## Start AVAILABLE RECORDS

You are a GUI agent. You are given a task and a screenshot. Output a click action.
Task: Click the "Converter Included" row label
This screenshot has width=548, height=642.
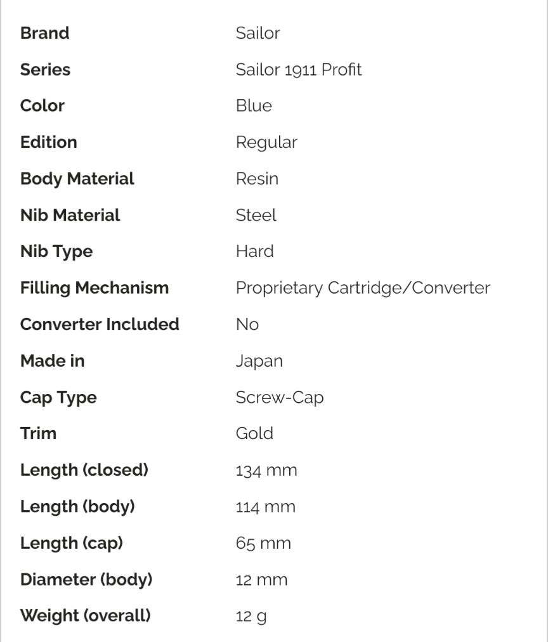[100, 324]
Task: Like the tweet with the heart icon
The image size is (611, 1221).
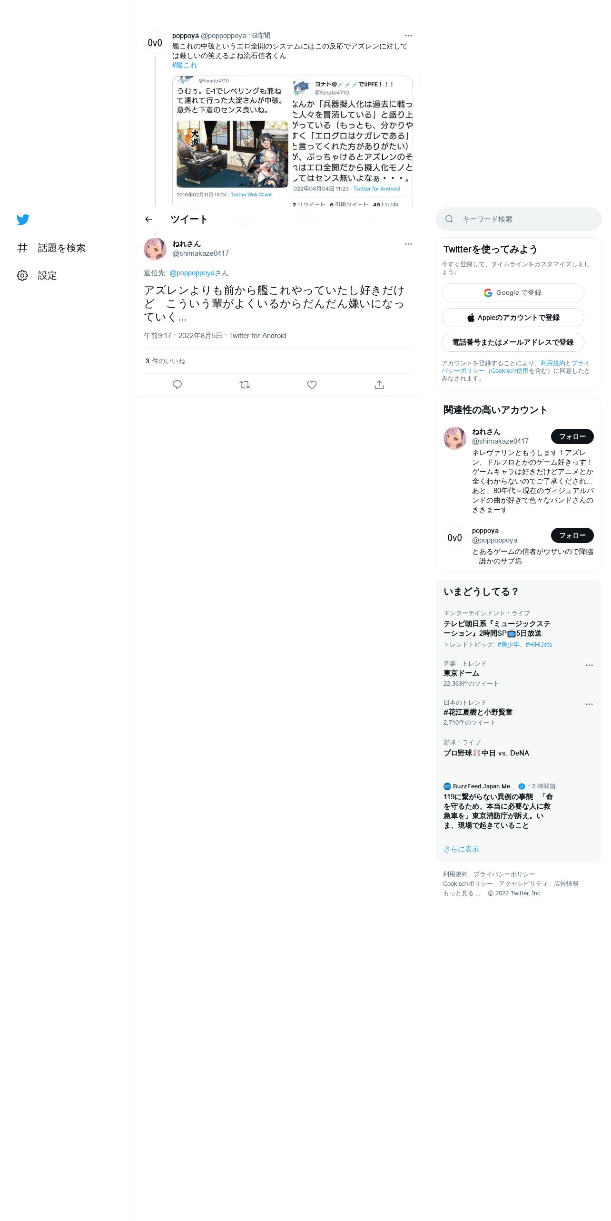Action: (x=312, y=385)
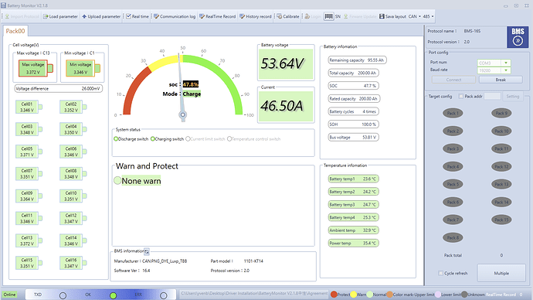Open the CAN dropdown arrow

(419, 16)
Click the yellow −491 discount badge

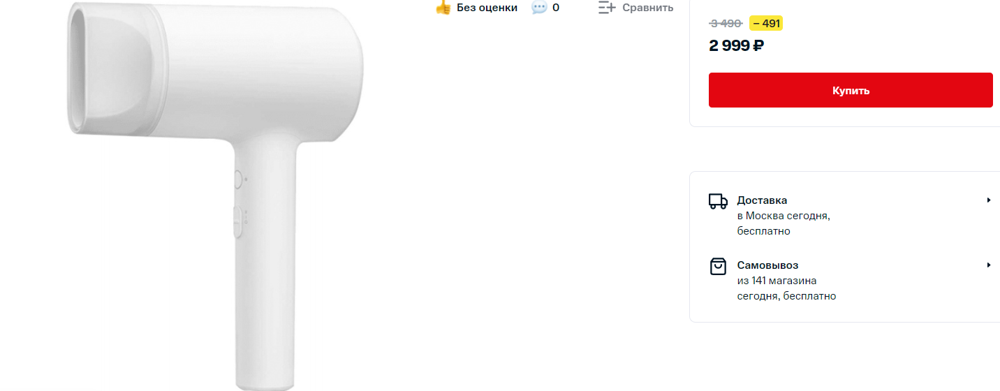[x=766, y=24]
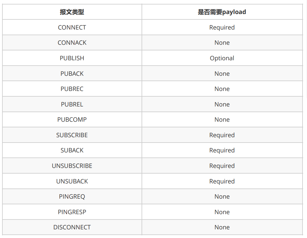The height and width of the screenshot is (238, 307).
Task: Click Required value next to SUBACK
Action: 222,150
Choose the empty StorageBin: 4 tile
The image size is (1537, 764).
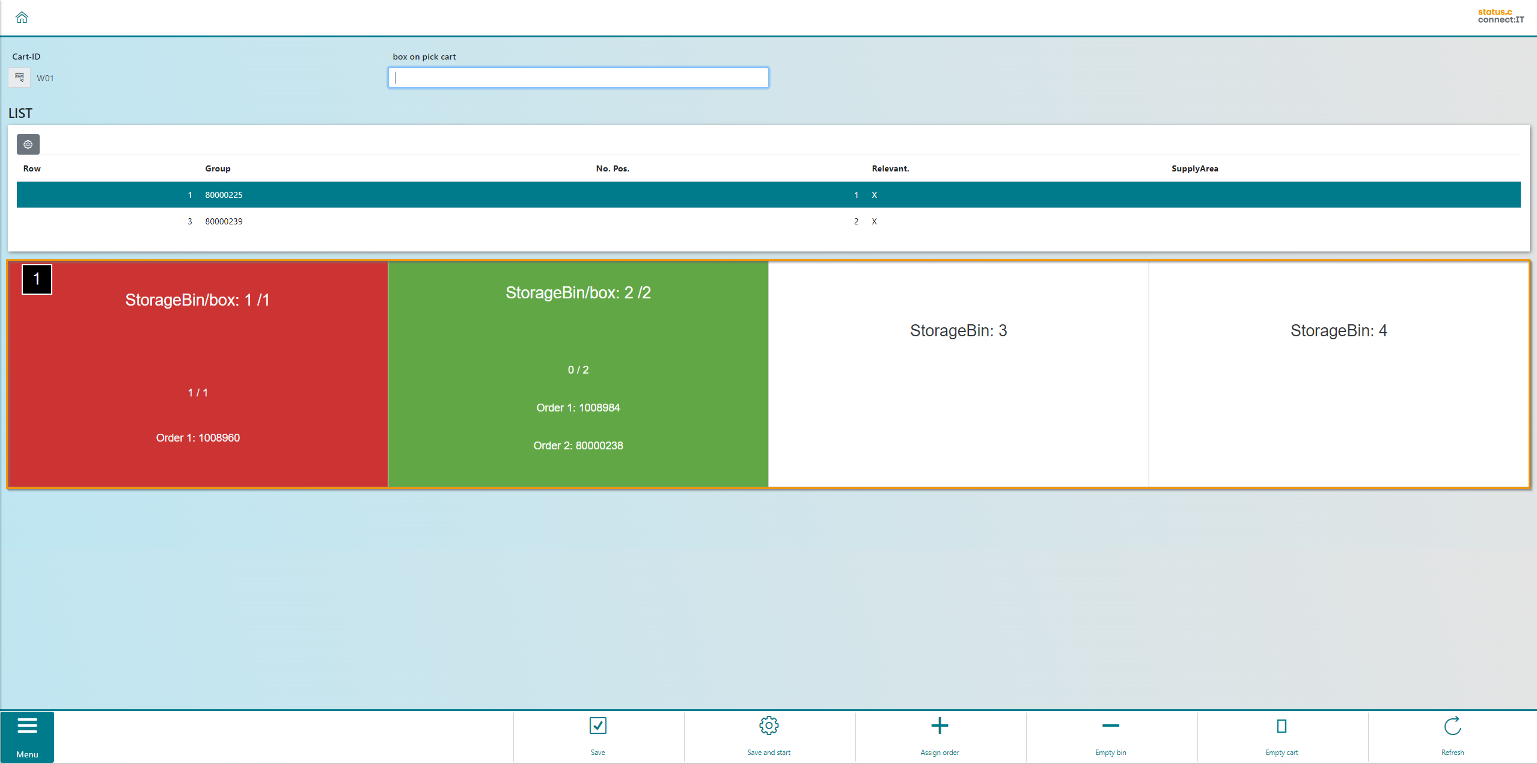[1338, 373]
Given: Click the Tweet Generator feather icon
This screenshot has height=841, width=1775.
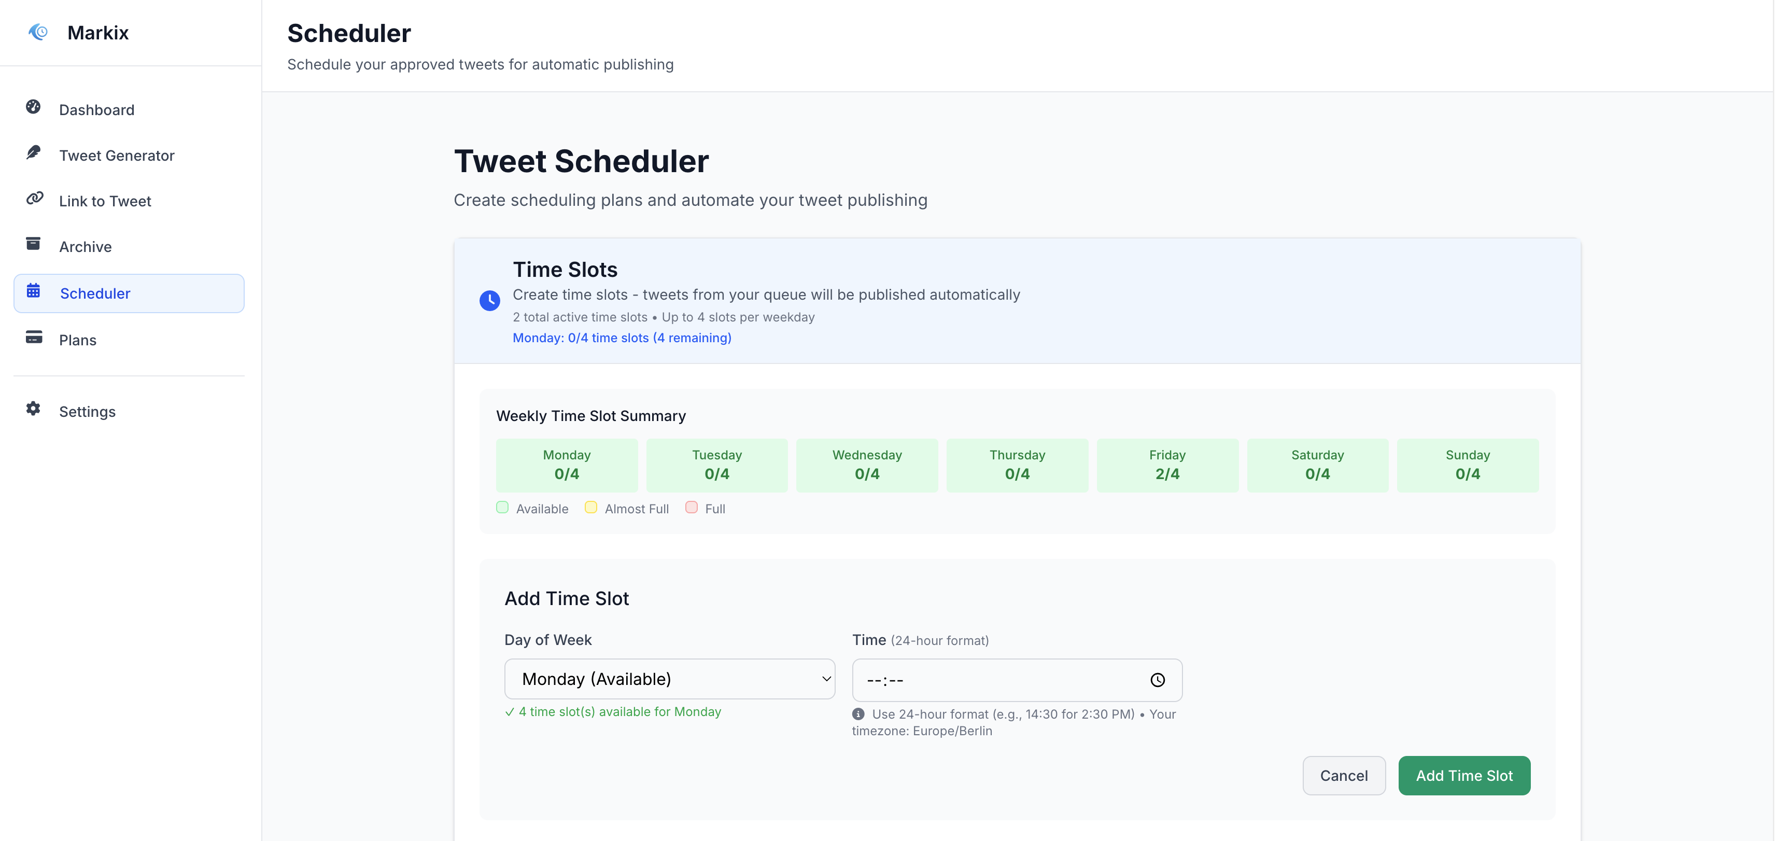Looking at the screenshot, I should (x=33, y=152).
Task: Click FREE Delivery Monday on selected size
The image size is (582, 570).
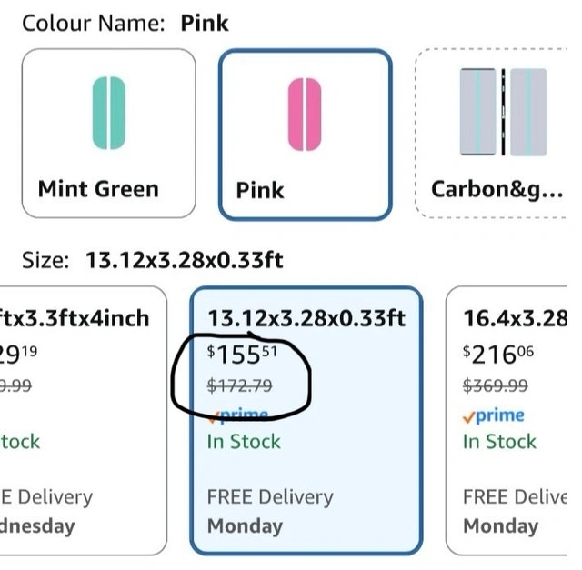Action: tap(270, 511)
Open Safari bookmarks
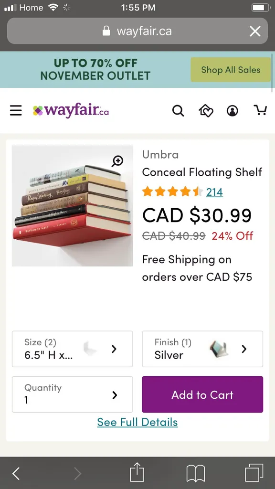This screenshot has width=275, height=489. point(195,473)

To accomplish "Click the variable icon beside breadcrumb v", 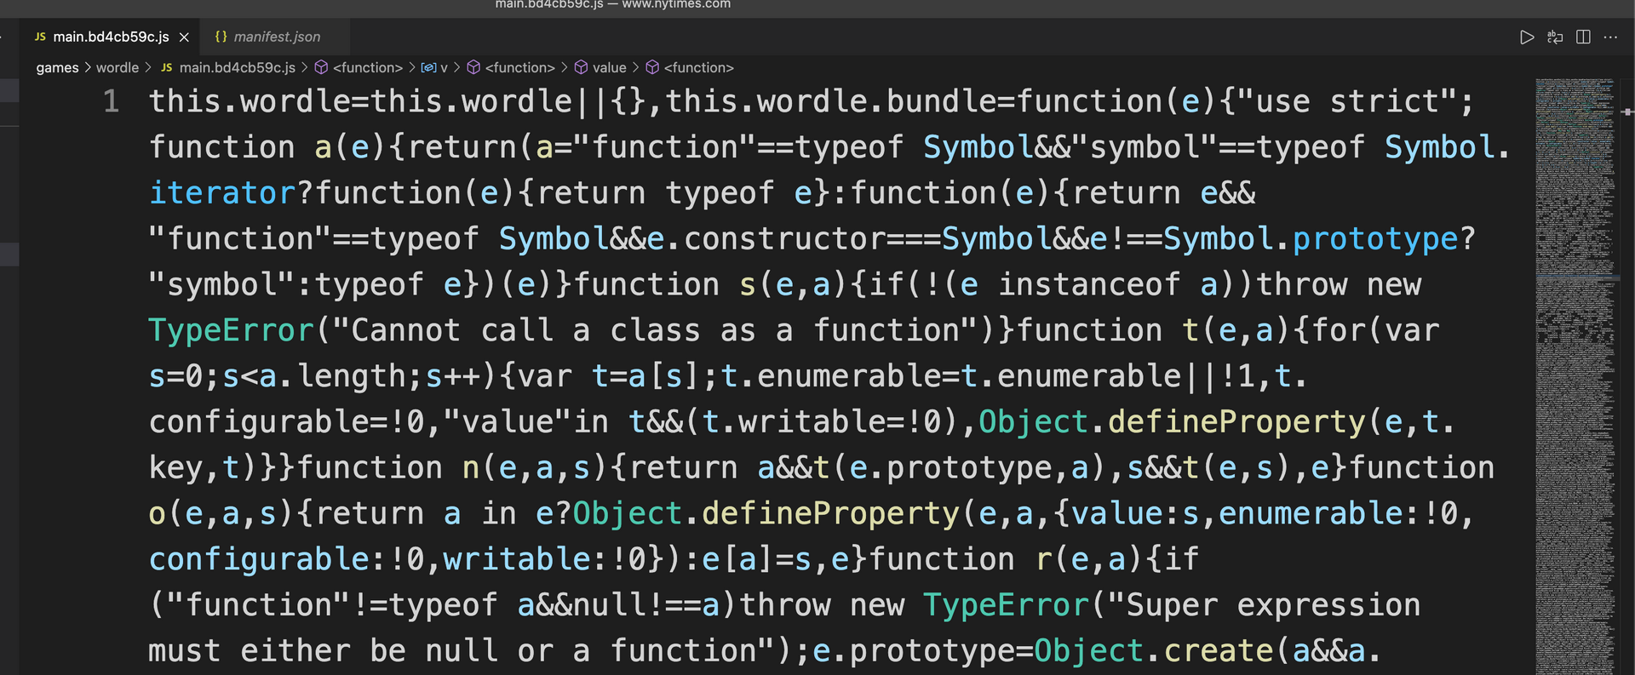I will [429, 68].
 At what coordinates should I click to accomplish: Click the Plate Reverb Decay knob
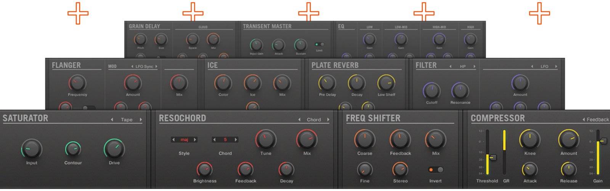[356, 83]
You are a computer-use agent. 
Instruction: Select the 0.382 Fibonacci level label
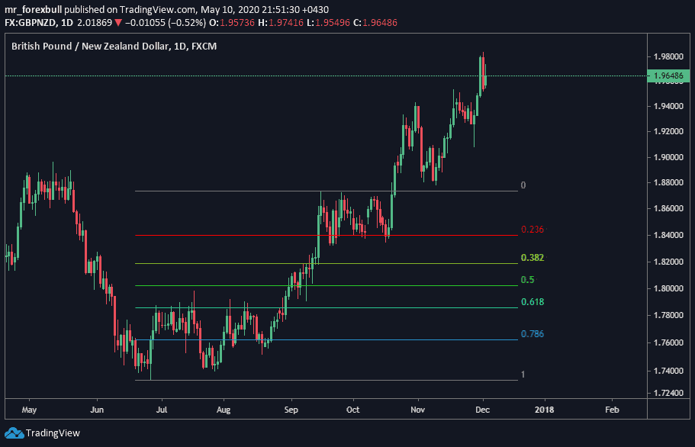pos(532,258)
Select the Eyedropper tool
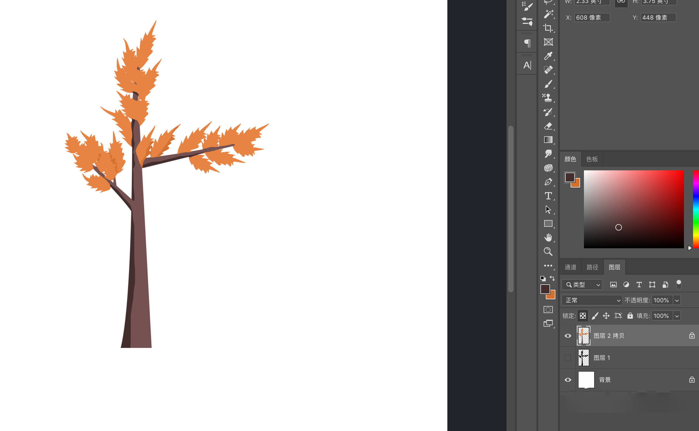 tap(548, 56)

## End AVAILABLE RECORDS

### INSTRUCTIONS TO FOLLOW
Write out the items word for word, starting at their first line and stopping after the line that contains "[1338, 373]". Leave the pictures out of your answer.

### WRITTEN RESPONSE
You are a GUI agent. You are given a task and a screenshot. Output a click action.
Task: Click the "Converter Included" row label
This screenshot has width=548, height=642.
[100, 324]
Task: Like the tweet with the heart icon
The image size is (611, 1221).
Action: (x=312, y=385)
Open the CAN dropdown arrow

(419, 16)
Click the yellow −491 discount badge

[x=766, y=24]
The height and width of the screenshot is (238, 307).
Task: Click Required value next to SUBACK
Action: 222,150
Choose the empty StorageBin: 4 tile
The image size is (1537, 764).
[1338, 373]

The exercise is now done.